Society doesn’t widely understand stepfamilies. People often shrug off that I am a parent to my stepchildren. I can’t count the number of times I’ve had to remind people that I have four kids. Often when I do this I’m met with “oh ya, but you know what I mean”, or something to that effect. I get it, the kids aren’t with us most of the year, and I wasn’t there for their birth. Yet I can’t bring myself to use #boymom, because that doesn’t feel right either.

For a long time, I let it upset me. It was frustrating not feeling like I truly belonged in either category. I am a boy mom, but I have a daughter, but I’m not my daughter’s mom. I let it irritate me that people didn’t see me as a mother of four, yet if I suggested another, that’d make five! It just felt like I was always getting the short end of stepfamily life.

Until I realized it didn’t matter.

My Family Comes First

Once I decided to focus on how things were, instead of how people may or may not perceive, these issues no longer bothered me. It wasn’t really what they were saying that was upsetting. It was the grief, the loss. I had pictured my life a certain way, and it’s not how things turned out. The loss of my dream was the focus, instead of embracing my reality.

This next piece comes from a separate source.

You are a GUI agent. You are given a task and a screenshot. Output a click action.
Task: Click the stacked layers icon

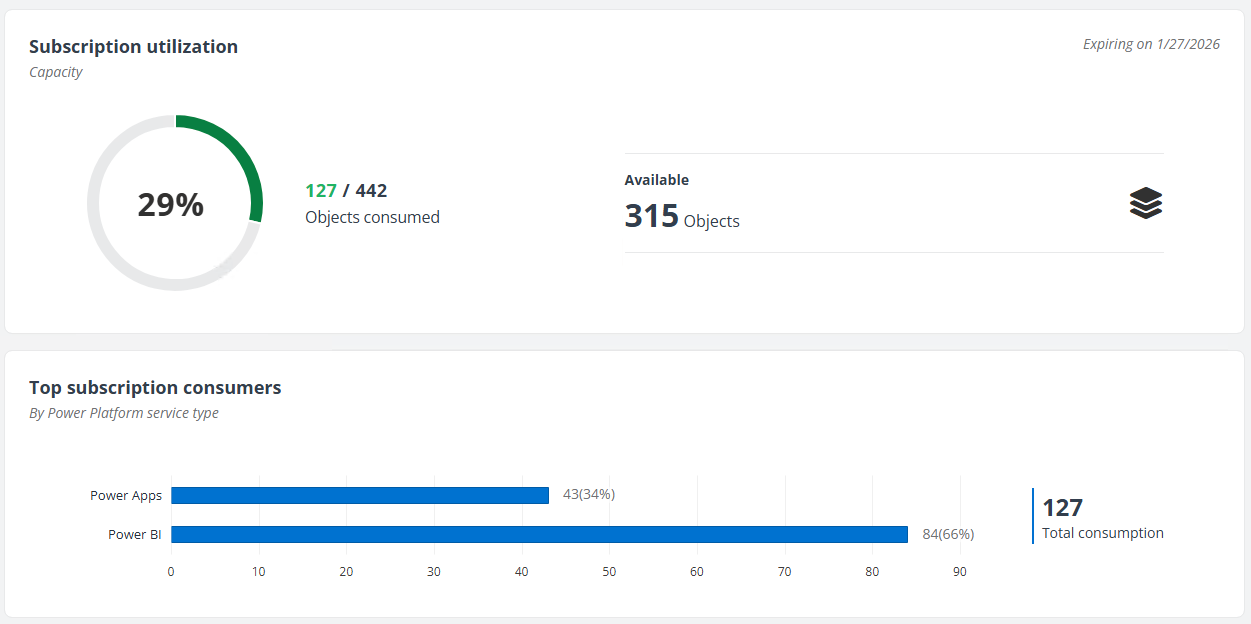point(1146,203)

What I realize now is that not everyone understands my family. Some people only have experienced the first family dynamic. They are not discounting my role, they simply haven’t really thought about it. Which is okay. It’s not on anyone else to validate me as a parent. Society does not decide whether you love a child. I’ve come to know that who I am to the kids is what matters. How I feel about my life is what counts. Not the hashtags, not the paperwork. This is the life I chose, and I’m so happy I did.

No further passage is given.